Oregon Gets Protesty
Protests over a few dubious grand jury decisions began to rage last week as many concerned and fed up citizens joined forces with white people who don’t understand white privilege but insist on holding up signs about white privilege. In Portland some seriously badass-looking enforcers (i.e. bike cops) were tasked with keeping the peace, but aside from some interruption to holiday shopping at the Pioneer Square Mall, there weren’t any real incidents. Honestly, though, isn’t disrupting the normal flow of ham-fisted consumerism bad enough? These protestors are clearly anti-American.
Here in Corvallis this reporter caught wind of a linked demonstration, which is no surprise. If there were ever a town to exemplify both white privilege and attempts at social consciousness, Corvallis would be it. While smelling French soaps and playing with a stuffed penis book (adorable) in Many Hands Trading, I heard the chanting outside, but by the time small talk with the checkout clerk was over and I stepped out into the brisk evening, they were gone—leaving only the ghosts of a better tomorrow… which I think may have followed me to the Book Bin so they could make a stack of Anne Rice novels fly off the shelves. But actually…
It turned out that a mob of about 200 Corvallis protesters had just been passing through, eventually gathering on the Van Buren bridge and blocking traffic for about 15 minutes. Reports indicate that some members of the group didn’t agree with the whole “angering people” thing, but others felt the short inconvenience was a necessary means by which to communicate their frustration.
Local paper The Gazette Times actually gave this event a wonderful treatment, making sure to label which protesters were which race à la “white protester Gomer Pyle,” or “black protester Charlie Murphy.” Because that’s useful information.
The Wild West of Taxis
Sometimes things are best explained via fictional dialog. Thankfully I was subjected as a youth to my mother’s daily consumption of the soap opera Another World, so I possess the correct skillset to make this happen. In this scene, we see the ride-sharing app Uber enter into the Portland city limits, soon thereafter interacting with Transportation Commissioner Steve Novick.
Uber: Yay, Portland! Lots of weirdos that like rides from random strangers. Car rides.
Portland: *raises an eyebrow*
Novick: Hey bro, we regulate taxis. We’ve decided that you are taxi-like. Can we regulate you?
Uber: No, we’re an app, not a taxi service. And I think we’re going to go ahead and just keep doing what we’re doing, despite that it’s currently illegal. Because punk rock.
Novick: Eh, I’m too old for this sh!t. *yodels to the courts*
As of the 8th, a cease and desist letter was sent to Uber as a result of their having gone ahead with operations. The director of strategic initiatives under PDX Mayor Hales, Josh Alpert, has said that although the city won’t currently be issuing fines to individual drivers, they have filed paperwork seeking an injunction. Apparently plans to overhaul the current taxi regulations are also in the works, but no word on what those overhauls are likely to look like.

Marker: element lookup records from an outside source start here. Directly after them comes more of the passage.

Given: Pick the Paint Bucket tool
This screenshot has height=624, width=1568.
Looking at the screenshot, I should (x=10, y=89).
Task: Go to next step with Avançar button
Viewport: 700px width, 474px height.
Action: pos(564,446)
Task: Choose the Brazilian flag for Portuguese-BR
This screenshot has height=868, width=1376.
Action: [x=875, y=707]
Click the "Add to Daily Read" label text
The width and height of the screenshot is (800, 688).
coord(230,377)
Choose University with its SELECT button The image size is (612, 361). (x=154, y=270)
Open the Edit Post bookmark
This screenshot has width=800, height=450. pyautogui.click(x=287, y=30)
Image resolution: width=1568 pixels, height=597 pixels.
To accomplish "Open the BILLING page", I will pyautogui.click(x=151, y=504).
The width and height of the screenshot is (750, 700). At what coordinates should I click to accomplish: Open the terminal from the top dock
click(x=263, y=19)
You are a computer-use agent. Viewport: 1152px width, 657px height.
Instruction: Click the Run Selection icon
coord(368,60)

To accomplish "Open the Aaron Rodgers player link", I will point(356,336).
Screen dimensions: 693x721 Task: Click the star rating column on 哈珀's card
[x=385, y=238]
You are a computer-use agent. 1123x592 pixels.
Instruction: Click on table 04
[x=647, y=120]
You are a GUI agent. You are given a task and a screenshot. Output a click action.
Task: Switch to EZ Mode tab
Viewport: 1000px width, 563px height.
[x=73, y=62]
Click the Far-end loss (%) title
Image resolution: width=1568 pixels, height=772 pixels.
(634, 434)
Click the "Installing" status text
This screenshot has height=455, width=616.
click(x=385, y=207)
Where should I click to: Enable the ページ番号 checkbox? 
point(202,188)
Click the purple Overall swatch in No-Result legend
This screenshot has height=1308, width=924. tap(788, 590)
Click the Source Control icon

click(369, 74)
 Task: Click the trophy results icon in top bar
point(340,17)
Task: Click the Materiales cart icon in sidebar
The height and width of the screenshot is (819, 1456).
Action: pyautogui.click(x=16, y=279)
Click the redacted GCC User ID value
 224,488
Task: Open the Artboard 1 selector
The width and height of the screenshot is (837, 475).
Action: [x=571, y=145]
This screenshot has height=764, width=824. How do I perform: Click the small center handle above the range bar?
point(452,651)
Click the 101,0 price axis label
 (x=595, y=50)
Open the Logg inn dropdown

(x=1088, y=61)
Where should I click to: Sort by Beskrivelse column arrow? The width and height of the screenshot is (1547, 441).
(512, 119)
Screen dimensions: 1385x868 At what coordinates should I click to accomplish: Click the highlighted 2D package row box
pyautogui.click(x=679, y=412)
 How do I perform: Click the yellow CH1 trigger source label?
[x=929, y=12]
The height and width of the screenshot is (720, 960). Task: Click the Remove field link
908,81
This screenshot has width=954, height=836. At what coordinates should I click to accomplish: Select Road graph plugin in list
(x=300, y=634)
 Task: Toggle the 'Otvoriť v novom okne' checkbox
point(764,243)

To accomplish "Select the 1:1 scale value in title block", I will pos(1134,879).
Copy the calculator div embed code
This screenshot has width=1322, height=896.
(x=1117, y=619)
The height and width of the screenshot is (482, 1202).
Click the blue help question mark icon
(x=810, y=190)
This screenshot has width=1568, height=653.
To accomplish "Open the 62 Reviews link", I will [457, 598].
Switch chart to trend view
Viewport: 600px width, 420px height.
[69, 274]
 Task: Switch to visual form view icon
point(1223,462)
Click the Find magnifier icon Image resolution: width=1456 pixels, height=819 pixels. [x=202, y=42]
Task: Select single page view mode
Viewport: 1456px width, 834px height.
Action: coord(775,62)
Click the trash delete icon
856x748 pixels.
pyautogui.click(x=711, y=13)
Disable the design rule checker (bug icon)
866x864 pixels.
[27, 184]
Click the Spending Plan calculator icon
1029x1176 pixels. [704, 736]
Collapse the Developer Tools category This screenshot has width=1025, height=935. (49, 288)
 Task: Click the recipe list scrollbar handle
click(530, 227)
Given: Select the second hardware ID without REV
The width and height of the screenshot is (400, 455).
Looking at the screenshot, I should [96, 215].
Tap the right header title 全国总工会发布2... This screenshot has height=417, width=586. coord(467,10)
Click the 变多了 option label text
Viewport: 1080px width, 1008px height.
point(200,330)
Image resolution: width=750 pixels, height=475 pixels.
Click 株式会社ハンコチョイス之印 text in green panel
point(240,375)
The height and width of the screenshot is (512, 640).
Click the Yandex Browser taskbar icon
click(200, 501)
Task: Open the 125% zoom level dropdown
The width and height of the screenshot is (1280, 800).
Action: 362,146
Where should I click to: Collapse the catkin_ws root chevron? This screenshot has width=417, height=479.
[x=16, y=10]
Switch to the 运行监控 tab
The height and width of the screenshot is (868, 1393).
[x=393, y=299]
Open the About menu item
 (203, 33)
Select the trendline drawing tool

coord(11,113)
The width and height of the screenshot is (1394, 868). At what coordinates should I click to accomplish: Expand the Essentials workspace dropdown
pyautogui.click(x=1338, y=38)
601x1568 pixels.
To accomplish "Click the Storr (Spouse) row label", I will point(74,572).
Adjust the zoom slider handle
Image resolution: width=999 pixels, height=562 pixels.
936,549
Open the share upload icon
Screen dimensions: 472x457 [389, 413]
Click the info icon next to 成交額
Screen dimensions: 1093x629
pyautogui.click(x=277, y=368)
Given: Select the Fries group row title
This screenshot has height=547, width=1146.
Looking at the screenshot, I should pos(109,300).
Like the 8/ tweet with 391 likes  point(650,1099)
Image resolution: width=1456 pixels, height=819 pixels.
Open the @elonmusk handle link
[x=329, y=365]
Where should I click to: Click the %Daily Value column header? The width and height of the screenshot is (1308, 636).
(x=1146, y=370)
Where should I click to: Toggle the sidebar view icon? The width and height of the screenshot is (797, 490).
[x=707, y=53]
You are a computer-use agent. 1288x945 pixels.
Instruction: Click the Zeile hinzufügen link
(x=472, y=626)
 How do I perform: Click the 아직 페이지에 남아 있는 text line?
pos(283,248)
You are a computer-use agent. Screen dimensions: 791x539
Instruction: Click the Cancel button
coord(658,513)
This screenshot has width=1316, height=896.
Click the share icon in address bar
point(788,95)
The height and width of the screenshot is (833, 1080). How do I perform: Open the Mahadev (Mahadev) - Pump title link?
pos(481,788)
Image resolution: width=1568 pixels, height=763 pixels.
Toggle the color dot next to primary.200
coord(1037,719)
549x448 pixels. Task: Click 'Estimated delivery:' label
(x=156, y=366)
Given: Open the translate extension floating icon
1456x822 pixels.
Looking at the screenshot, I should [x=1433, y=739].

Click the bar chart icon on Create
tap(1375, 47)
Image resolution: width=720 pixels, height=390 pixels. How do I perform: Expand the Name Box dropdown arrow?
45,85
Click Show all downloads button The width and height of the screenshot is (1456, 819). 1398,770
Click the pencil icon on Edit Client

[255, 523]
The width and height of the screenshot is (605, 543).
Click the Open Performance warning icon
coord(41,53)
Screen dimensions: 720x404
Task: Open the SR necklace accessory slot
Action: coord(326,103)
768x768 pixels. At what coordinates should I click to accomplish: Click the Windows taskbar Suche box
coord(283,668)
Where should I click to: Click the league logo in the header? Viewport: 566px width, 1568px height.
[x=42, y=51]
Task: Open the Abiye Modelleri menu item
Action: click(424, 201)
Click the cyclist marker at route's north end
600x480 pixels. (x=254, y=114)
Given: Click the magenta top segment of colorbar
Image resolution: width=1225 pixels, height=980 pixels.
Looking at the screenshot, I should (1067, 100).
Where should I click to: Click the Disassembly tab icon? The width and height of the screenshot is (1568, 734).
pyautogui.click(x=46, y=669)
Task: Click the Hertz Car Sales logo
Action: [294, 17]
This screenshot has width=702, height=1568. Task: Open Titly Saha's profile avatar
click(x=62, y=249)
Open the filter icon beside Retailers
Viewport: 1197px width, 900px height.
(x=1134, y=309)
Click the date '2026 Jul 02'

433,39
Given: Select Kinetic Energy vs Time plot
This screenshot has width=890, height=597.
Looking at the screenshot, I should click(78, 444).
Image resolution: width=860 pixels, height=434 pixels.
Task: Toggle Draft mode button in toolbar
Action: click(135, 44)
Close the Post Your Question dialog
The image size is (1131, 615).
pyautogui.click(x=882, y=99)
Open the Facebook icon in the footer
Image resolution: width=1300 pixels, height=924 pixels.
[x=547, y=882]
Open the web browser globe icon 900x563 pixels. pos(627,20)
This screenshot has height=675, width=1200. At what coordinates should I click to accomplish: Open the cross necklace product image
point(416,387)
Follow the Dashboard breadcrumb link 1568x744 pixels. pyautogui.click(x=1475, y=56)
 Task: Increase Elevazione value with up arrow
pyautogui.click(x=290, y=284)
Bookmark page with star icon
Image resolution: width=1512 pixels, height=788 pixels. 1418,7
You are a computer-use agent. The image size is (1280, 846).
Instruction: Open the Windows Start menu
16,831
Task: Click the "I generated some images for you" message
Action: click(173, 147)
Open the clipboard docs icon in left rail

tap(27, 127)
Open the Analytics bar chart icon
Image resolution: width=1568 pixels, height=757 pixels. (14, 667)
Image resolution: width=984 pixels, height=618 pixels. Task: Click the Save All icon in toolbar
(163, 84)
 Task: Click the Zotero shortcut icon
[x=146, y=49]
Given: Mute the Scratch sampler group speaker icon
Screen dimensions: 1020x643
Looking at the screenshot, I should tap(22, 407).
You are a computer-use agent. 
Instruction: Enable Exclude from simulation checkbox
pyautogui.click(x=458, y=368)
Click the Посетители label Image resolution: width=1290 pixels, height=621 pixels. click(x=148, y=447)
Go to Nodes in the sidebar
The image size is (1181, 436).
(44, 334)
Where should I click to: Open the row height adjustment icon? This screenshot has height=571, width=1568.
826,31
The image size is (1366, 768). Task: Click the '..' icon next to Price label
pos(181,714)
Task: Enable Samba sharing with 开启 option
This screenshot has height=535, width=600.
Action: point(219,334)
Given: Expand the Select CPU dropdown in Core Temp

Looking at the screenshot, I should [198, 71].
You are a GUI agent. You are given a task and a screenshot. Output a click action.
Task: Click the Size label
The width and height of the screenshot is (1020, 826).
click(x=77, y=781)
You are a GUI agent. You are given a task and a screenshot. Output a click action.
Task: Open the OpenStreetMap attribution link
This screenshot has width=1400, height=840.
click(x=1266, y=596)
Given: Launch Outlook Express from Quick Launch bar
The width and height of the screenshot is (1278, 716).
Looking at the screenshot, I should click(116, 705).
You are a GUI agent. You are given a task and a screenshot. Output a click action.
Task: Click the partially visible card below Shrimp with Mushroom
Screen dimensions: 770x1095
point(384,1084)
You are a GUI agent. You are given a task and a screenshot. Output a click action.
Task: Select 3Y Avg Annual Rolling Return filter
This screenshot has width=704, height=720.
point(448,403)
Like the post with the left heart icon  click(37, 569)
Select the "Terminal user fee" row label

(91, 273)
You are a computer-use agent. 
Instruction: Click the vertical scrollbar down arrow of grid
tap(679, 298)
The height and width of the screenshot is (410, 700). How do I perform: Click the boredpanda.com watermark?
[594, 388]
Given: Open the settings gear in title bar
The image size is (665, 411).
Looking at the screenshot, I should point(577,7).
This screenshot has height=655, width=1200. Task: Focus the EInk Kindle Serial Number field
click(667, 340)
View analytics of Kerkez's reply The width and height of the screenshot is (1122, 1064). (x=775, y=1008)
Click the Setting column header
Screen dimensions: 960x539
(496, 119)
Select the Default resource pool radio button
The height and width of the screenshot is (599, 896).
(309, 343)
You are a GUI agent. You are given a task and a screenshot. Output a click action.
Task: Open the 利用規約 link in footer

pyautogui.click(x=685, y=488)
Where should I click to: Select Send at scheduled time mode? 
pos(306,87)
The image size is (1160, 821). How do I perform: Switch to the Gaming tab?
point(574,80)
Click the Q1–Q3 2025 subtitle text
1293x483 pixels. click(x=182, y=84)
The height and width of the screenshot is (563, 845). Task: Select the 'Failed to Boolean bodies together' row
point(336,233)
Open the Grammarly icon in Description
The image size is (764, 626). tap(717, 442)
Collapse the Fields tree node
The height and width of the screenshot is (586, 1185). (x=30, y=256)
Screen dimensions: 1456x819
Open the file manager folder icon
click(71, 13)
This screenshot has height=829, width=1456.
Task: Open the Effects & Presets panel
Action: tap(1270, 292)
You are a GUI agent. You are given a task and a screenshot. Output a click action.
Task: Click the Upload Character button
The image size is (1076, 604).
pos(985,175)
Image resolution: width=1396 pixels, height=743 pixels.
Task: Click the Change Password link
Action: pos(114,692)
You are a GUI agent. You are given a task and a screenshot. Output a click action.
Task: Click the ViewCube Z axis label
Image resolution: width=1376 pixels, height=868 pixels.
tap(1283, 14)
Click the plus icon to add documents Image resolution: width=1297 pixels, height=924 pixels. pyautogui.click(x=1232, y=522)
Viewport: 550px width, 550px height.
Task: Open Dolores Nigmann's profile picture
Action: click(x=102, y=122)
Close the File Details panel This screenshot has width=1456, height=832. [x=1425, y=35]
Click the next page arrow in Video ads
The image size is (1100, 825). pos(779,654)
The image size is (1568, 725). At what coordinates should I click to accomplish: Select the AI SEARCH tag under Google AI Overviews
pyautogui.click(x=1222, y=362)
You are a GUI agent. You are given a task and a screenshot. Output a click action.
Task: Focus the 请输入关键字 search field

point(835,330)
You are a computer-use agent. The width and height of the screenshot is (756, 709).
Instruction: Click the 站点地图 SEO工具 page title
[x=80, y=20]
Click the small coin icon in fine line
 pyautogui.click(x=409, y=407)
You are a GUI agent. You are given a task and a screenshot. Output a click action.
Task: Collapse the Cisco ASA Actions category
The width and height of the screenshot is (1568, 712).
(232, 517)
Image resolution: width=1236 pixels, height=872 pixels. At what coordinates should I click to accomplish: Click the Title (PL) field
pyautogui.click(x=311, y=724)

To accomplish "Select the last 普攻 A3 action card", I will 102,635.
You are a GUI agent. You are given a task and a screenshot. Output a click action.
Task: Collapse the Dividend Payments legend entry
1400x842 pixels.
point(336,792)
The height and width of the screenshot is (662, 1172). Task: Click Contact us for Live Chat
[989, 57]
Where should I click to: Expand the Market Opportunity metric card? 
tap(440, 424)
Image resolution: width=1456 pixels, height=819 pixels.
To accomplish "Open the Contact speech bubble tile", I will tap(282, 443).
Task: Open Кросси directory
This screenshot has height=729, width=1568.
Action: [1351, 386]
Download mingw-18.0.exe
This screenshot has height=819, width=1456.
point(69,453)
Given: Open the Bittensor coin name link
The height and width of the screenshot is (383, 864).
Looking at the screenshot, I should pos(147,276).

When all is said and done, Uber presents a unique challenge. Because those that manage the app don’t actually employ the drivers, there are accountability issues that have created a nightmare for anyone trying to sort out how to regulate it in order to keep things fair and safe. Currently Uber is having trouble in quite a few cities across the country, certainly not just Portland.
Will it be forced to change its business model into something it obviously has wanted to avoid by design, or will it get banned? I actually can’t tell if I even care.